▶ **SUPPLIED RECORDS**:
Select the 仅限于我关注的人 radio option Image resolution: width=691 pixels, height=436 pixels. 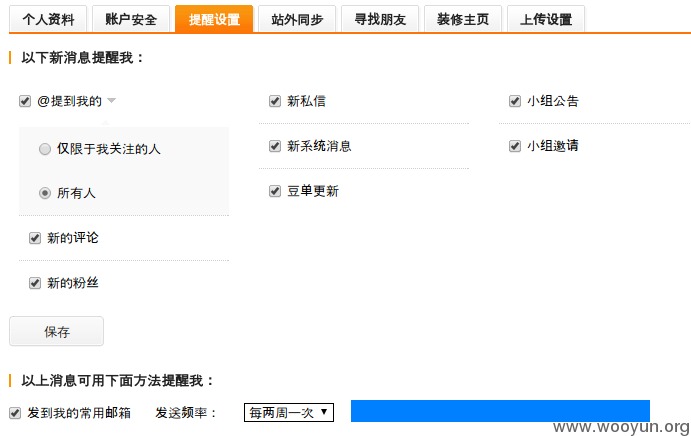(45, 149)
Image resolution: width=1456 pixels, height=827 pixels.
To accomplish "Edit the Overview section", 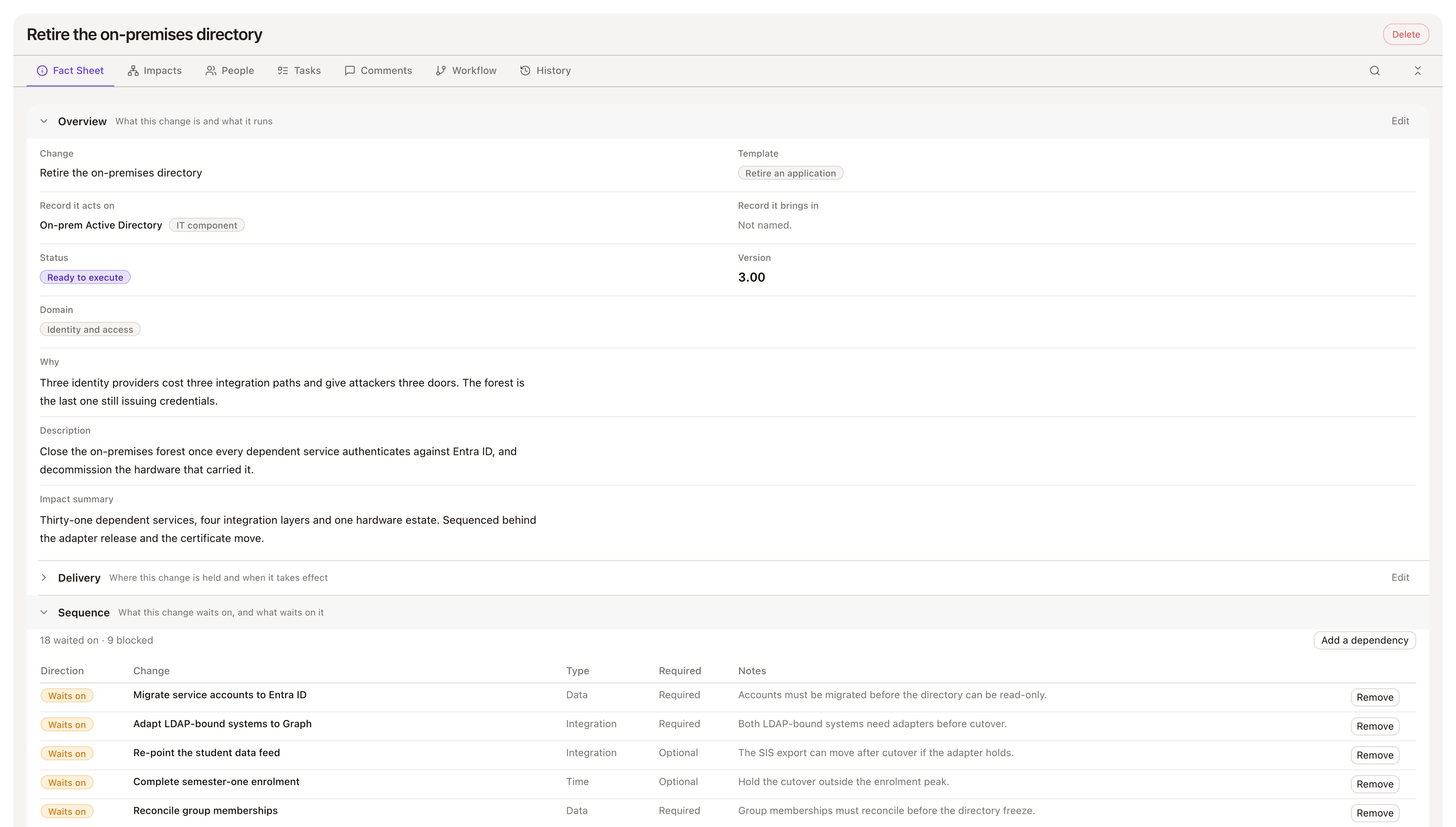I will click(1400, 121).
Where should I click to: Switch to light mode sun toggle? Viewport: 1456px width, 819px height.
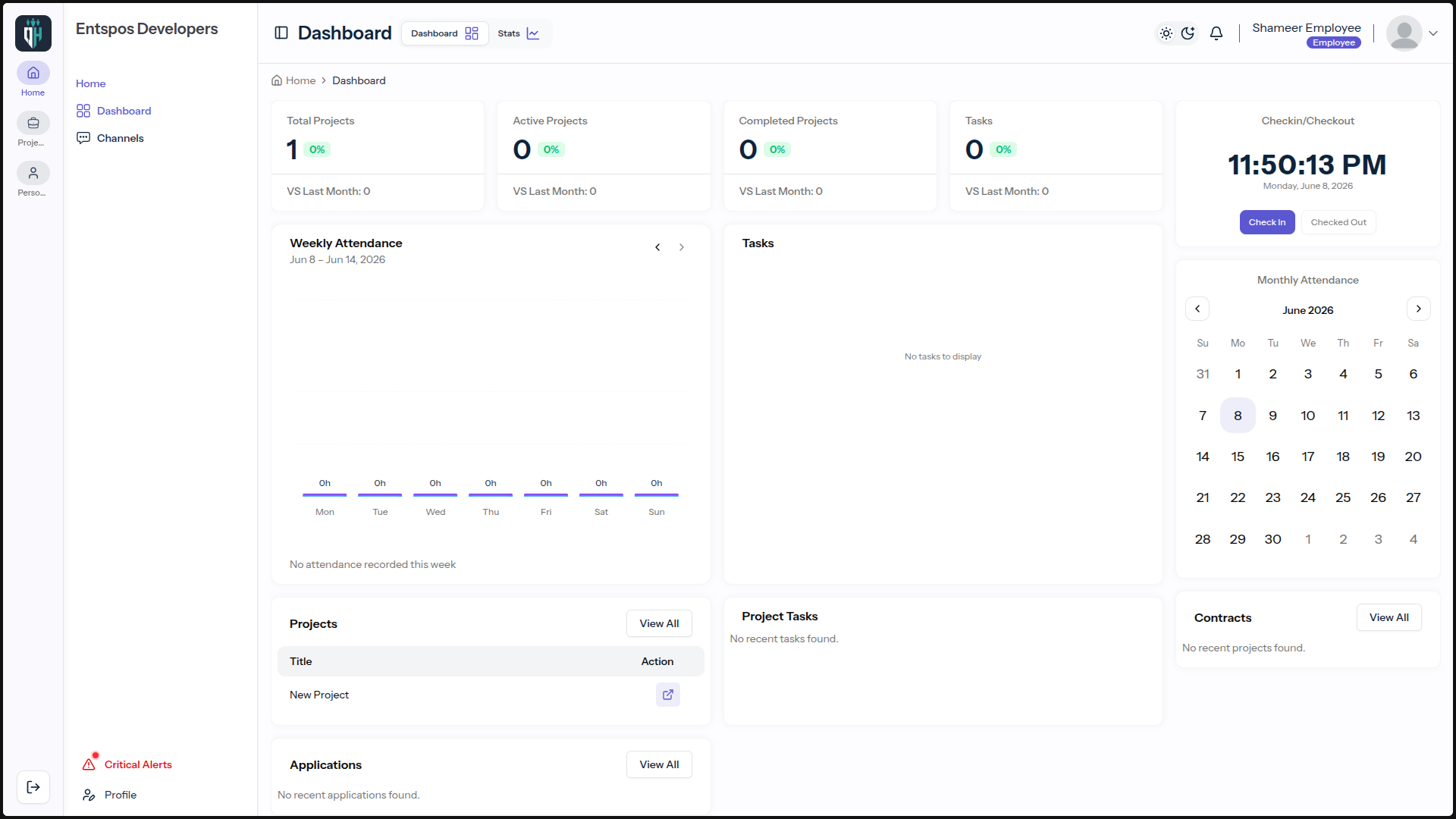(1166, 33)
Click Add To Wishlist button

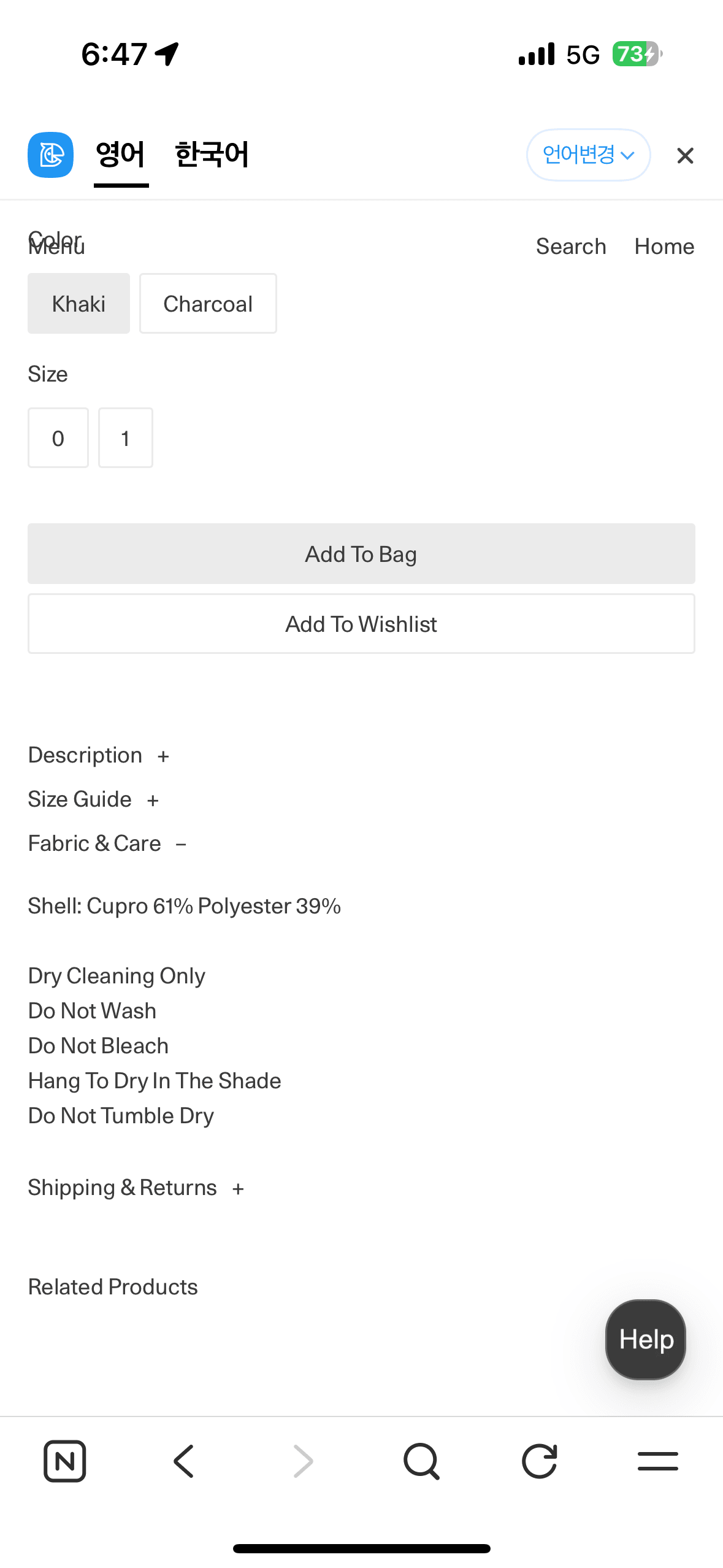coord(361,624)
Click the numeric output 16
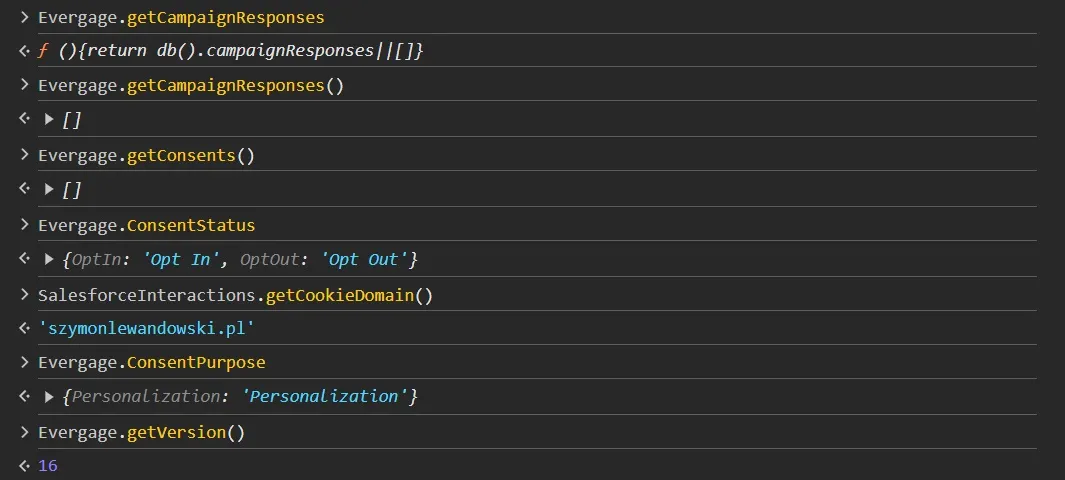This screenshot has width=1065, height=480. pyautogui.click(x=48, y=466)
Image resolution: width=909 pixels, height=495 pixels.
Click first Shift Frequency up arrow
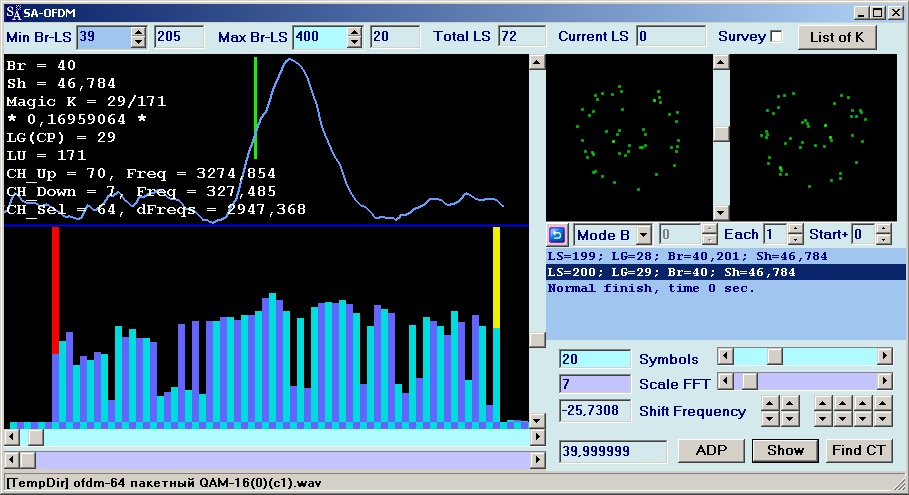point(770,404)
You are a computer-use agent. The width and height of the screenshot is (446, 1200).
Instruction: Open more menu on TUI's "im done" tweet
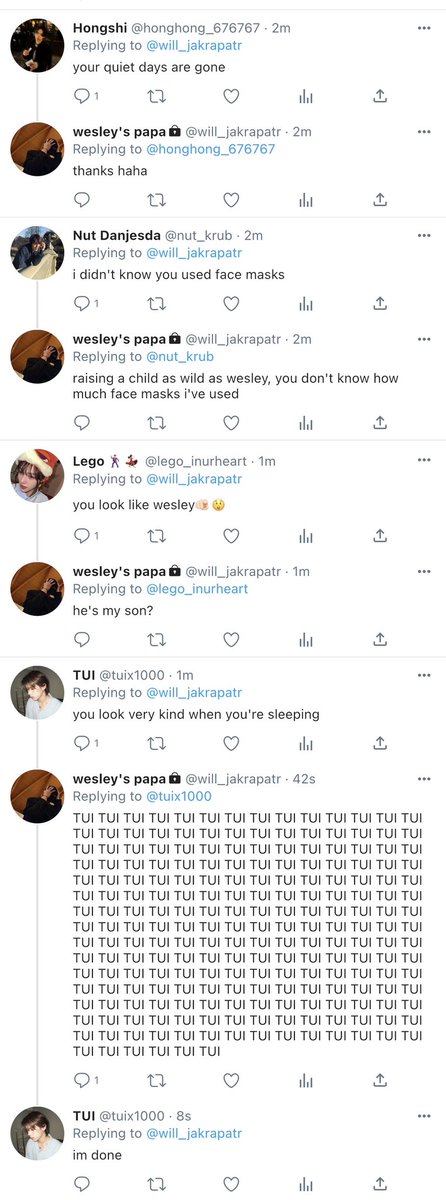424,1116
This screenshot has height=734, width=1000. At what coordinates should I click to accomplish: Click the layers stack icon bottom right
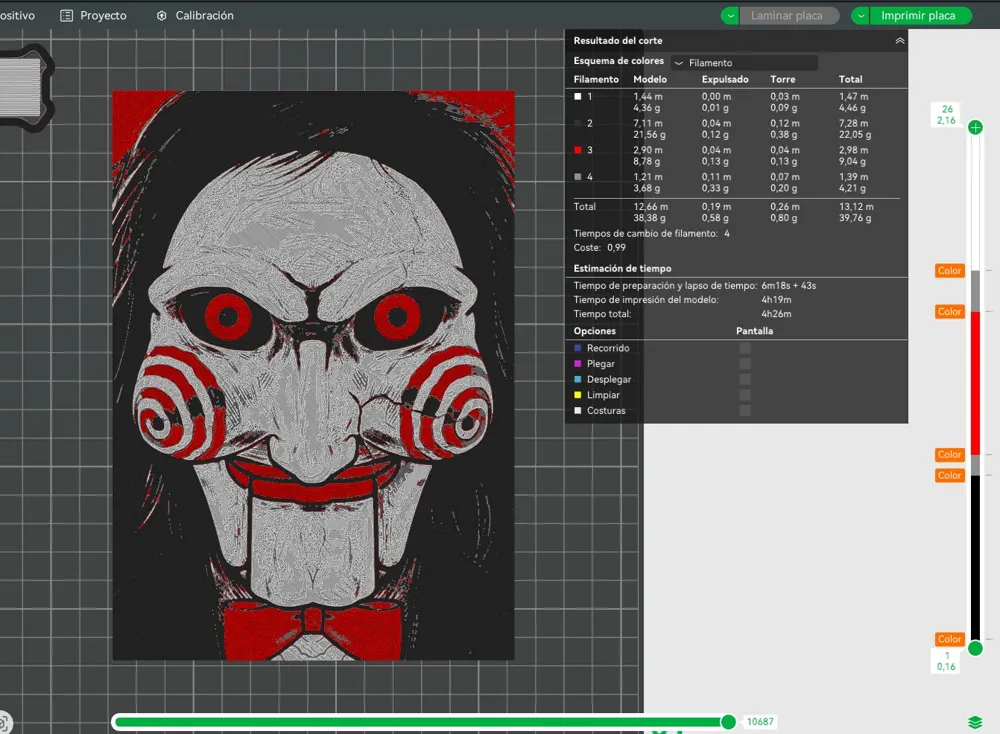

▶ **YOUR GOAL**: The result should be an exact copy of only the lines above from the one that holds "Click the numeric output 16" through the one that holds "You are a computer-use", both ends included, without pictures.

▶ **ANSWER TO THE PROBLEM**:
Click the numeric output 16
This screenshot has width=1065, height=480. pyautogui.click(x=48, y=466)
Image resolution: width=909 pixels, height=495 pixels.
Click first Shift Frequency up arrow
point(770,404)
You are a computer-use agent. The width and height of the screenshot is (446, 1200).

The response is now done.